With three days and fine weather forecast over much of the state, I decided to head north to visit the Trinity Alps once again. I had three P1Ks within the Wilderness area as my primary objectives, one of which Bob Sumner planned to join me for on the third day. The first two held no interest for him as they landed on no peak lists he was pursuing or cared about, which was fine by me - going solo has its own charms. Peak 8,215ft was on the agenda for today, an officially unnamed summit on the ridgeline separating the Stuart Fork from the Canyon Creek drainages. The name bestowed here comes from the steep drainage found between the summit and its higher (and better known) neighbor, Sawtooth Mtn. I had been within a mile and a half of the summit earlier in the season when I climbed Little Granite Mountain to the south via Canyon Creek. Today I would venture up the Stuart Fork for the first time to explore that drainage on my way to Bear Gulch Peak.
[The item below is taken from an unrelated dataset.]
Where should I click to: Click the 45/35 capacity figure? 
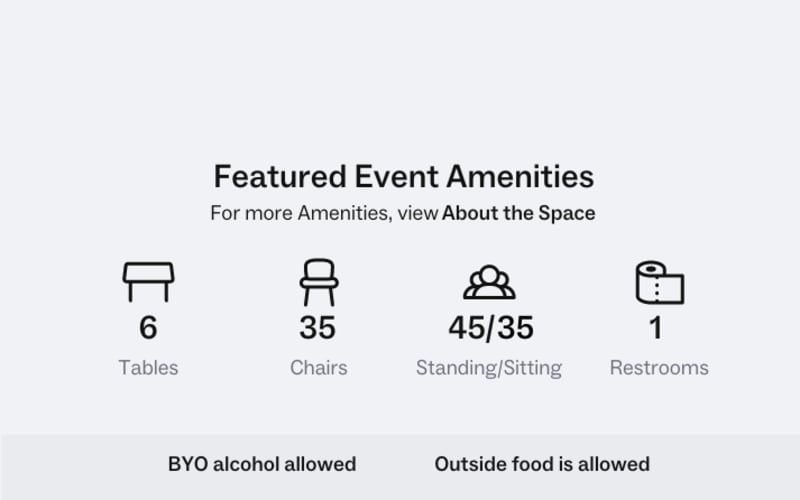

I had spent the night camped quite cozily in the back of the van at the Stuart Fork TH following a long six hour drive from San Jose. I was not up particularly early because of the late arrival, not starting out until after 8:30a. I found the Stuart Fork drainage to be much like Canyon Creek - long, deep V-cut canyons driving deep into the heart of the Trinity Alps where the highest summits lie at their headwaters. The canyon is heavily forested with a fairly lush understory in places closer to water. Late in the season as it was now the main creek is fairly subdued but still flowing with plenty of water. In Spring and early Summer it is more like a torrent. Most of the first two hours is spent in the forest with only fleeting views to the surrounding peaks. There is a footbridge over Deep Creek at the three mile mark, but oddly there is no such bridge at all across the Stuart Fork when I reached the junction for the Alpine Lake Trail. I found the crossing almost trivial, but it could easily be a much bigger deal with higher water levels. Following this, the trail makes a deceivingly easy traverse for half a mile over to the Boulder Creek drainage whereupon it begins a relentless 2,500-foot climb to Alpine Lake in about 2.5mi. A junction is reached about a mile from the Stuart Fork crossing, poorly signed and hardly obvious. If you miss it, you'll stay on the main trail heading southwest over a pass into Canyon Creek. The trail to Alpine Lake is fainter and may or may not be marked by a small cairn. I was using my GPSr for navigation and knew to look for the upcoming trail junction. I only saw the broken sign on the tree after coming back down.

Views begin to open up on the ascent to Alpine Lake, both forward towards Bear Gulch Peak and behind me looking down the Stuart Fork drainage and across it to the Red Trinities. I reached a small meadow downstream of Alpine Lake at the end of the long climb, marked by a large erratic boulder lying in the streambed. It was time to head cross-country after crossing the creek but the slope looked uncomfortably brushy upon first look. Closer inspection found a rocky streamlet channel that allowed me to get through the lower brush section fairly unscathed and with some rather fun class 2-3 scrambling as unexpected bonus. Rising higher above Alpine lake below me to the south, the brush gives way to a section of blocky granite before moving into more forested terrain rising all the way up to the crest. The summit emerges from the forest to allow unobstructed views of a surrounding sea of granite that forms the heart of the Trinity Alps. Perhaps only Sawtooth Mtn to the northwest offers finer views of these two main drainages, Canyon Creek to the west and Stuart Fork to the east. The weather was quite nice at this time, now almost 1p, and I spent about half an hour enjoying a summit lunch while taking in the views.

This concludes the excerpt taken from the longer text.